US-Wissenschaftler haben wesentliche Risikofaktoren vorherzusagen, dass die Kinder mit hypertropher Kardiomyopathie, die häufigste Ursache des plötzlichen Todes bei Jungen Menschen, sind an der größten Gefahr des Todes oder die Notwendigkeit einer Herztransplantation—Informationen, die helfen könnten ärzte herausfinden, wer profitiert am meisten von der Transplantationschirurgie.

„Wenn wir wüssten, wer war in der größten Gefahr, die aus diesem Zustand konnten wir Sie auswerten für die frühe Listung zur Herztransplantation und Folgen Sie enger“, erklärt Studienleiter Professor Steven E Lipshultz, Direktor des Batchelor Children Research Institute der University of Miami Miller School of Medicine in Florida, in The Lancet.

„Jetzt haben wir die Patienten identifiziert Risikofaktoren, die gemessen werden können zum Zeitpunkt der Diagnose leiten die Behandlung Entscheidungen und helfen, die neu diagnostizierten Patienten und Ihre Familien eine Vorstellung davon, was zu erwarten von Ihrer Erkrankung.“

Hypertrophe Kardiomyopathie ist eine ernste, potenziell tödliche Bedingung, die bewirkt, dass der Herzmuskel verdicken, damit die Beeinträchtigung der kardialen Funktion und prädisponierende Menschen zu Herzversagen und plötzlichem Tod.

Ermittler verwendet der Pädiatrischen Kardiomyopathie Registry (PCMR), eine Datenbank mit pädiatrischen Kardiomyopathie-Patienten aus 98 Zentren in den USA und Kanada diagnostiziert, die über einen Zeitraum von 19 Jahren. Sie analysierten die klinischen und demographischen Merkmalen zum Zeitpunkt der Diagnose von 1085 Kinder (18 Jahre oder jünger) und Ihren Beitrag zu den Ergebnissen von Tod und Herztransplantation.
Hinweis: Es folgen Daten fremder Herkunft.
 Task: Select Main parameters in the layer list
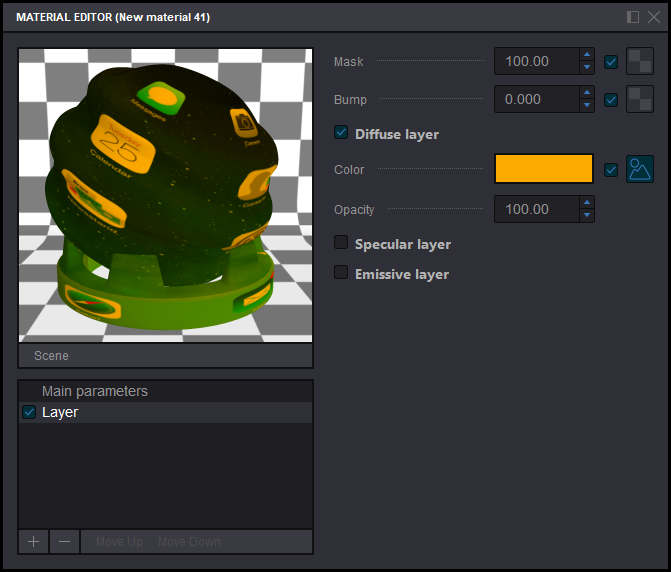tap(95, 391)
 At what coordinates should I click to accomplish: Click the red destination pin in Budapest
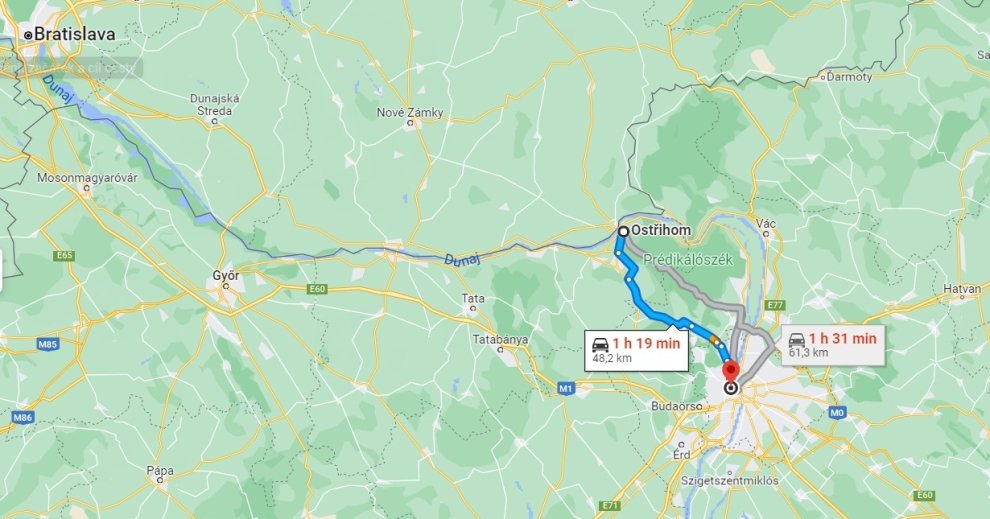(731, 370)
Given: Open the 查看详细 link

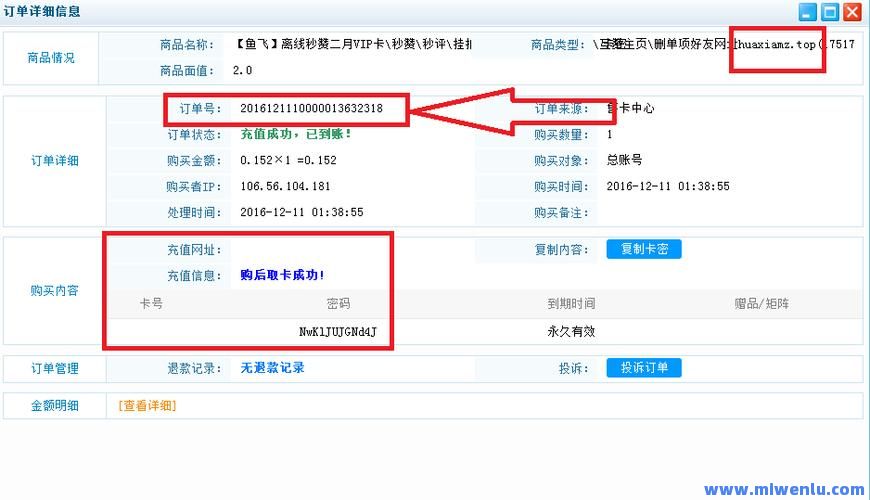Looking at the screenshot, I should click(147, 406).
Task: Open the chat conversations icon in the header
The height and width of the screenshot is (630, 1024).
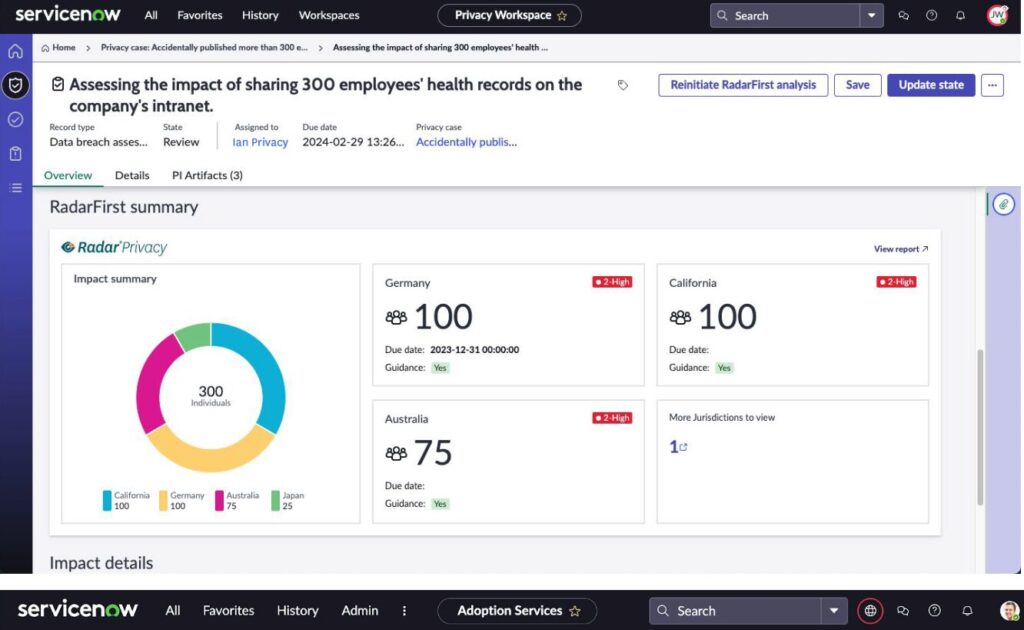Action: coord(902,15)
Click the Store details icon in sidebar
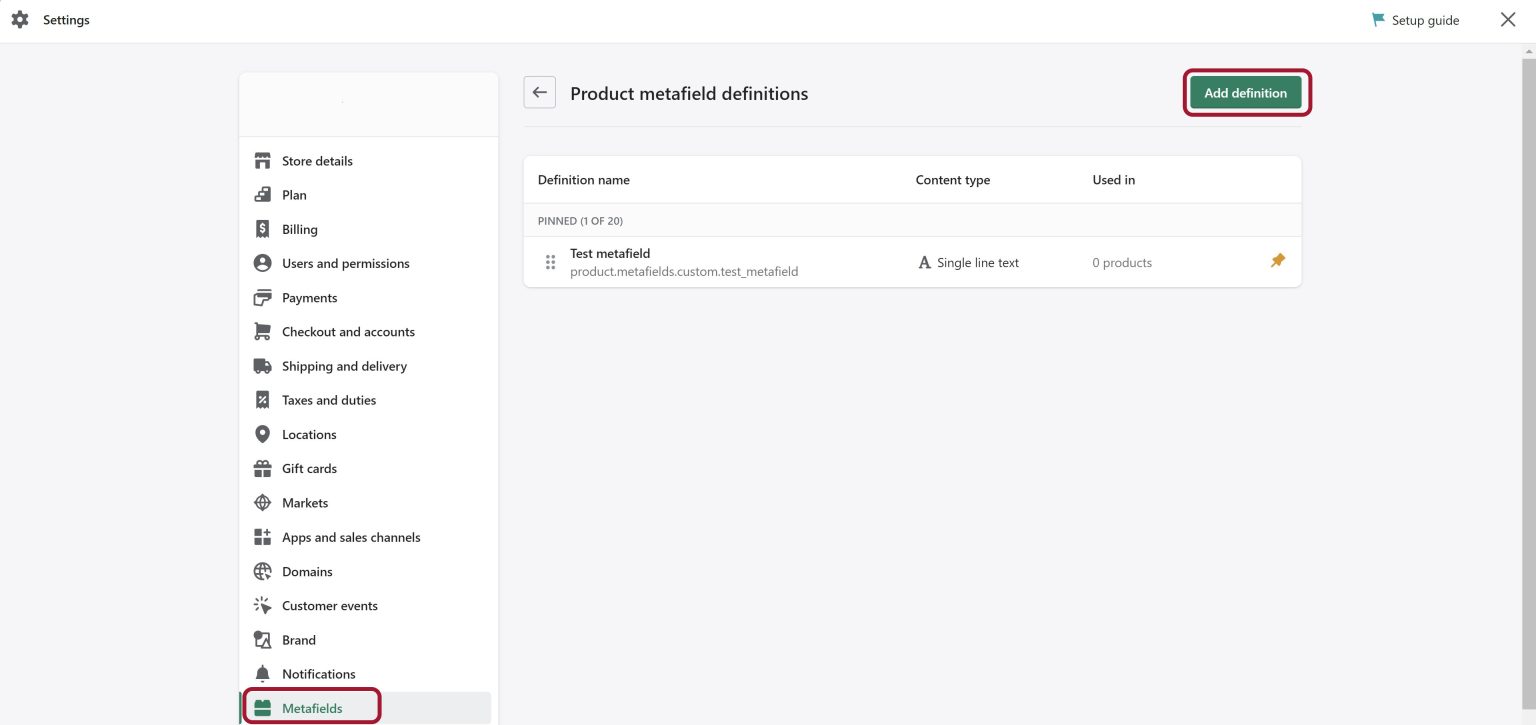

Die Studie, finanziert von der National Heart, Lung, and Blood Institute und das Children ‚ s Kardiomyopathie-Stiftung fand heraus, dass Kinder mit vererbten Stoffwechselkrankheiten oder mit hypertropher Kardiomyopathie in Kombination mit anderen Kardiomyopathie Phänotypen hatten eine schlechtere Prognose. Jüngeres Alter, ein geringeres Gewicht, Vorhandensein von Herzinsuffizienz und echokardiographischen Nachweis der abnormen linken Ventrikels Struktur oder Funktion waren ebenfalls wichtige Risikofaktoren für Tod oder transplantation.
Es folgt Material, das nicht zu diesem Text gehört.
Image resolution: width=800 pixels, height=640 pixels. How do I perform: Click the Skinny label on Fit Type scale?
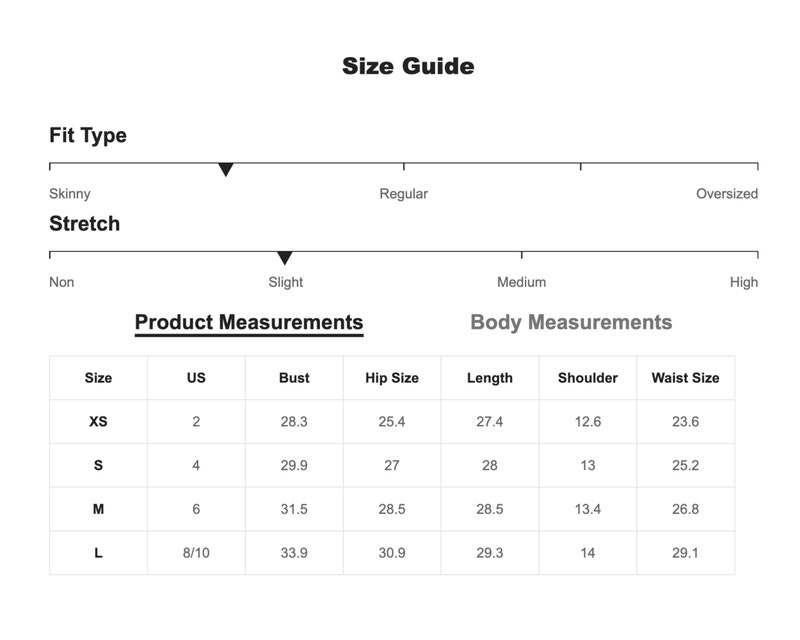click(x=70, y=194)
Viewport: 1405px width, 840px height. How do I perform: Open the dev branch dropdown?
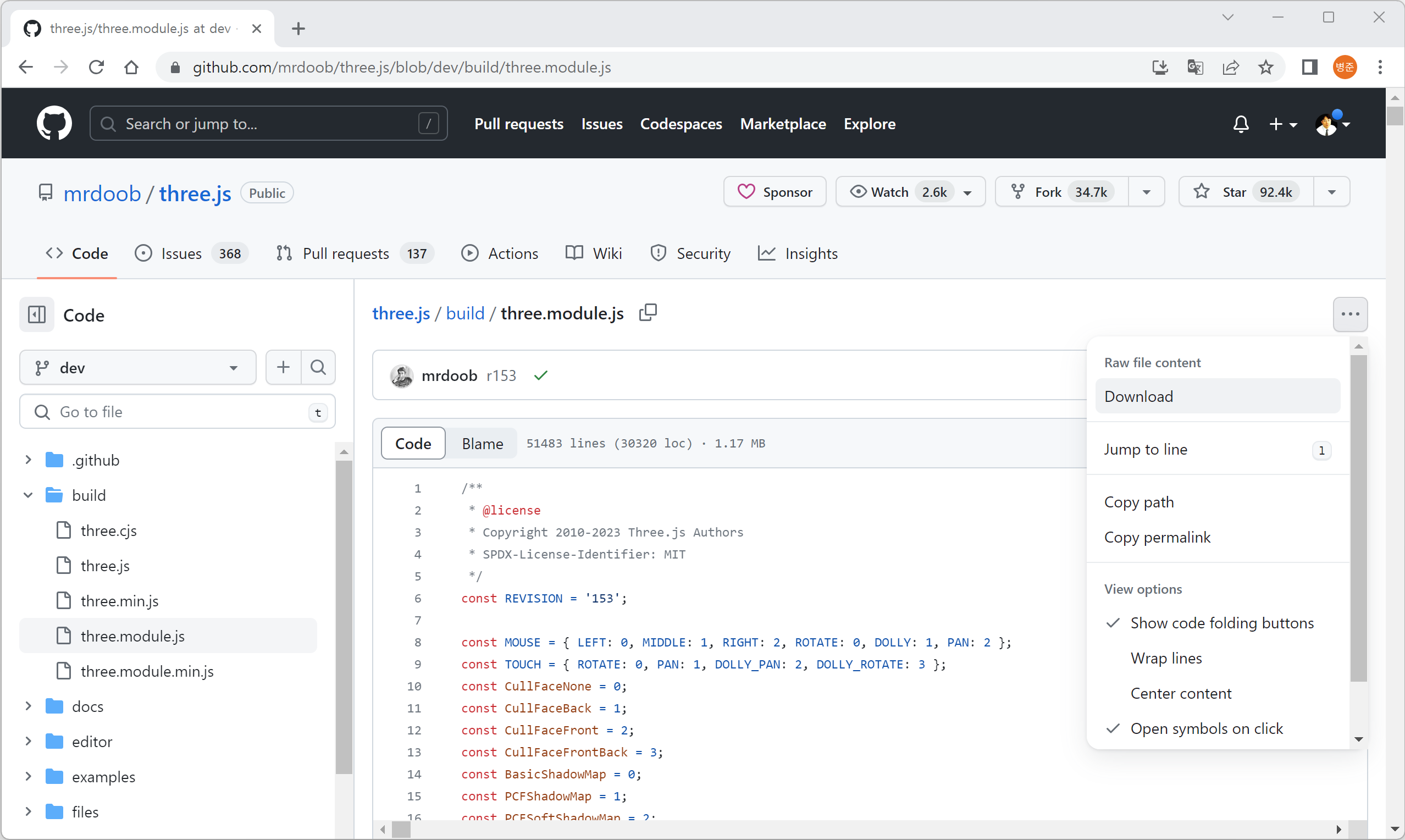[137, 367]
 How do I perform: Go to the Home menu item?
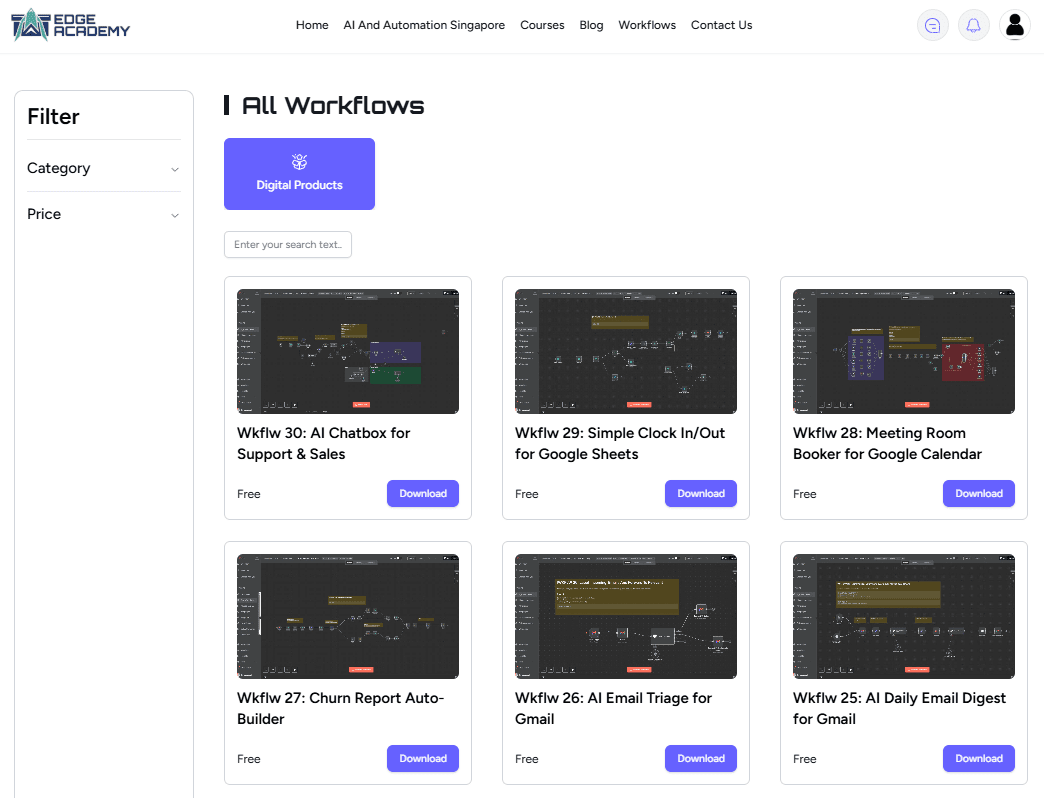(x=312, y=25)
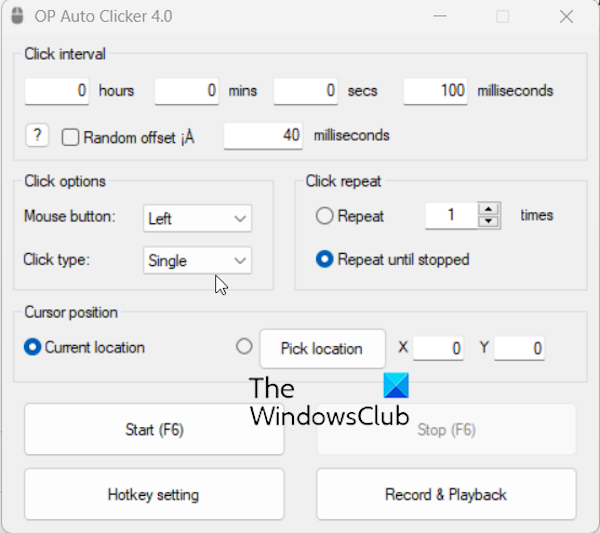This screenshot has width=600, height=533.
Task: Expand the Click type dropdown
Action: tap(198, 260)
Wichtig ist, für alle Formen der hypertrophen Kardiomyopathie das Risiko von Tod oder Herztransplantation war signifikant erhöht, wenn zwei oder mehr dieser Risikofaktoren vorhanden waren, die auf die Diagnose.
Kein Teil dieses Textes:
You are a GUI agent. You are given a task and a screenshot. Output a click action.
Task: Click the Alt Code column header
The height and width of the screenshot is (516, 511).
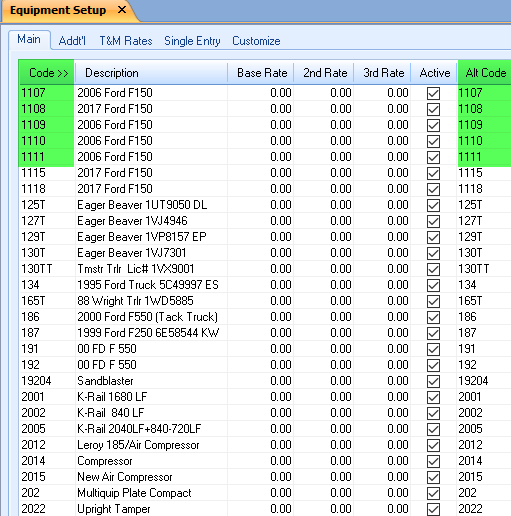(484, 72)
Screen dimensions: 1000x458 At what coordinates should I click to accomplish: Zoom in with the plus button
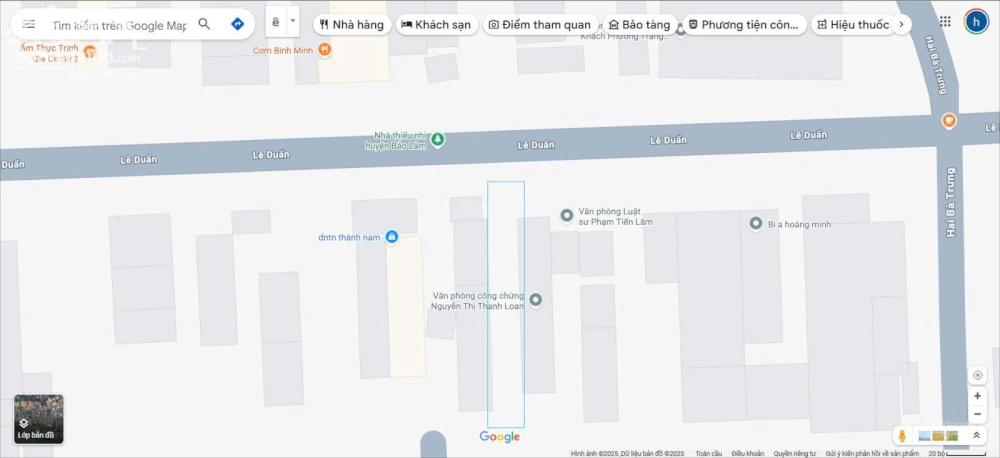click(977, 396)
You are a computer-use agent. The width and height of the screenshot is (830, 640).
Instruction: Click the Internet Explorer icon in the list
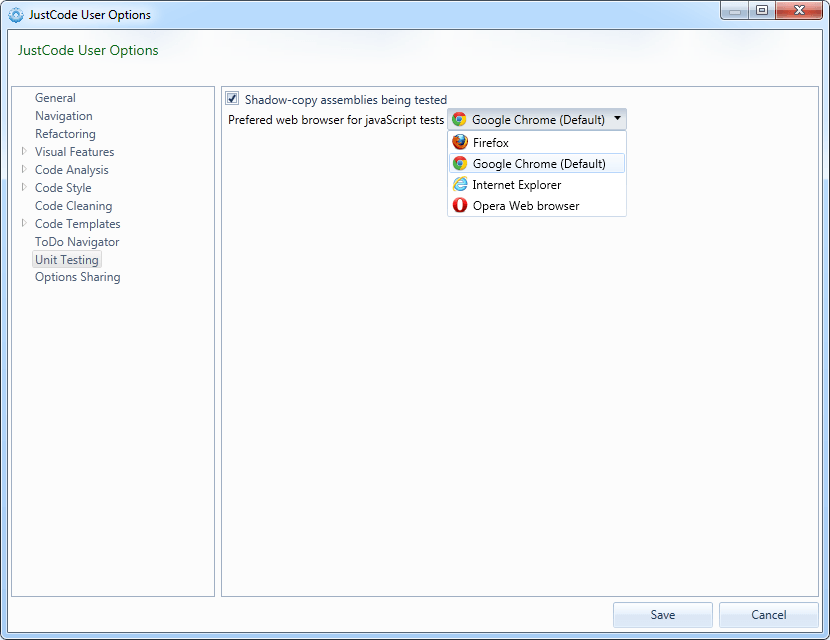click(x=460, y=184)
Nach Lipshultz, „ist Nicht nur das absolute Risiko für Tod oder Herz-transplantation signifikant höher ist, wenn mehrere Risikofaktoren vorhanden sind, aber das Risiko deutlich erhöht, wie die Anzahl der Risikofaktoren erhöht.“

Das schreiben in einer verknüpften Kommentar, Robert G Weintraub aus dem Royal Children ‚ s Hospital, Melbourne, Australien, und Christopher Semsarian vom Royal Prince Alfred Hospital, Sydney, Australien sagen, “Diese Daten ermöglichen sollten, frühen risikostratifizierung und genaue überwachung, ermöglicht die rechtzeitige und ordnungsgemäße Listung für Herz-transplantation. Identifikation von Langzeit-Ergebnisse bei Jungen Patienten mit hypertropher Kardiomyopathie, einschließlich der Preise des plötzlichen Todes und die Wirkung von Häufig verwendeten Interventionen, sollte ein Schwerpunkt der zukünftigen Untersuchungen.“

Die Studie wird präsentiert auf der European Respiratory Society (ERS) Jährlichen Kongreß 2013.